GOUVERNEMENT DE BEN-SALEM.
 
(1839. -1843. )
 

 
- I. Rupture de la paix. - II. Les Kabyles dans la Mitidja.
- III. Embarras de Ben-Salem. - IV. Destruction de Bel-Kraroube.
 

Nous voici parvenus au grand évènement qui fixa les destinées de l'Algérie : la rupture du traité de la Tafna. Cette rupture était dans l'essence même des choses.

Qu'Abd-el-Kader, en vue d'accroître et de régulariser ses forces, d'amasser des ressources et de récolter des impôts ; que le gouvernement français, pour ne point engager l'avenir, pour faciliter, avant tout, son expédition de Constantine ; que ces deux contractants, disons-nous, eussent, dans leur intérêt du jour, signé le traité de la Tafna, rien de plus naturel : mais compter de part ou d'autre sur une observance prolongée de ces clauses, c'eût été méconnaître les instincts de race et de foi qui, là, se trouvaient en présence.

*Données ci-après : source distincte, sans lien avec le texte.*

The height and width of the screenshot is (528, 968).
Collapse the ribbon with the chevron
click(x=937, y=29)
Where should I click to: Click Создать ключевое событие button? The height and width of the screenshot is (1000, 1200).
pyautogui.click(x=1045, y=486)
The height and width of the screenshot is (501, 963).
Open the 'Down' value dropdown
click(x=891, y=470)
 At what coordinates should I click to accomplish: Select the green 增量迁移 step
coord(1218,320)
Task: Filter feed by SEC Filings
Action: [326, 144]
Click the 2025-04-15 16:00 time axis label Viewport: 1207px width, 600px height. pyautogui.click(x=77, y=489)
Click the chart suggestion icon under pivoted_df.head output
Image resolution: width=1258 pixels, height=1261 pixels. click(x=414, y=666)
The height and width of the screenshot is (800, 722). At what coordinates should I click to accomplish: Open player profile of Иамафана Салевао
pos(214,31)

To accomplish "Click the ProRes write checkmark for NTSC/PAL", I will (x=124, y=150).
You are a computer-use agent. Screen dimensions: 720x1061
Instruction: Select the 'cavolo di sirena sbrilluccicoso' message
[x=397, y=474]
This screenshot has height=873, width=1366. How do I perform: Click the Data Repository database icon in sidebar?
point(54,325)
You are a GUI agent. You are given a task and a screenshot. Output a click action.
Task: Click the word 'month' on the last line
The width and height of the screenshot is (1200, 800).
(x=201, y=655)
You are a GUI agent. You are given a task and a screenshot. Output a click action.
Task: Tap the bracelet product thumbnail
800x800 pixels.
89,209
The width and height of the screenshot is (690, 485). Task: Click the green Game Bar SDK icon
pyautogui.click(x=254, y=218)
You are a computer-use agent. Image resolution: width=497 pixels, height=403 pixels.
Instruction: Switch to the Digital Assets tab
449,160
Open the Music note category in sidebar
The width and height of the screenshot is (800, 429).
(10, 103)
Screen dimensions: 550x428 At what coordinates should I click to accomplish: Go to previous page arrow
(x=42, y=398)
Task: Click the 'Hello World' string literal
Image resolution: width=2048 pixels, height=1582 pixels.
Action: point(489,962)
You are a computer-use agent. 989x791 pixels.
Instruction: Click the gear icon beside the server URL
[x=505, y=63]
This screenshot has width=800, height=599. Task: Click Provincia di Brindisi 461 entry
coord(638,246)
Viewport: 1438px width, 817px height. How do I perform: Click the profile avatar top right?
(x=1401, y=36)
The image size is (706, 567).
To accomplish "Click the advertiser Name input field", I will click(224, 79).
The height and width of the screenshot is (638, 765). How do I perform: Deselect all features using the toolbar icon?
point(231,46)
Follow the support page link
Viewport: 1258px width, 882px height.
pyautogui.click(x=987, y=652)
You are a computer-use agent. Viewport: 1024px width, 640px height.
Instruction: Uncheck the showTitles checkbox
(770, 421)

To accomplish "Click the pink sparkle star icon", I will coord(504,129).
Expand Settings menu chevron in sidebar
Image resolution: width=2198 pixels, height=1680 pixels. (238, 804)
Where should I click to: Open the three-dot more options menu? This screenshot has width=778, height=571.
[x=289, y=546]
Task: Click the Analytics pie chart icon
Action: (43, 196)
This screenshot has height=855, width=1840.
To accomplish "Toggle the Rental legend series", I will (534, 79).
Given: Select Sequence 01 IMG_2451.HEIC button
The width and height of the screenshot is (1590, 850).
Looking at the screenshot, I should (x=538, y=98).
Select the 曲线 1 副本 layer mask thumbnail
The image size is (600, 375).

Quel était pour chacun le but suprême ? Abd-el-Kader n'en voyait d'autre que l'extermination ou l'expulsion des infidèles qui usurpaient la terre musulmane. La France, sur cette même terre, prétendait implanter ses enfants et sa civilisation. Il fallait bien que, tôt ou tard, ces deux pensées, en se heurtant, fissent jaillir la guerre. Mais une dissemblance fondamentale signalait leurs allures. Celle de la France pouvait affecter une marche lente et graduelle, tandis qu'au contraire l'émir n'était pas toujours maître de régler la sienne.

    

 

   
En effet, on l'avait proclamé sultan à cause des prophéties qui l'appelaient à relever l'empire de l'Islam. C'était au nom de la guerre sainte qu'il avait obtenu l'obéissance générale, qu'il avait recueilli des impôts très-considérables ; et, néanmoins, on attendait encore l'exécution de ses promesses. Aussi commençait-on à l'accuser d'avoir organisé des troupes régulières, plu tôt pour asservir les musulmans que pour combattre les chrétiens. Se sentant débordé par l'opinion publique, Abd-el-Kader avait convoqué, à Taza, une grande assemblée de tous les chefs influents du pays, et le résultat des délibérations avait été de ne point rompre encore la paix, par égard pour la foi jurée, mais de courir aux armes sitôt que les chrétiens auraient donné l'exemple de la violation ; c'est-à-dire qu'on n'attendait plus qu'un prétexte. Il éclata en Kabylie.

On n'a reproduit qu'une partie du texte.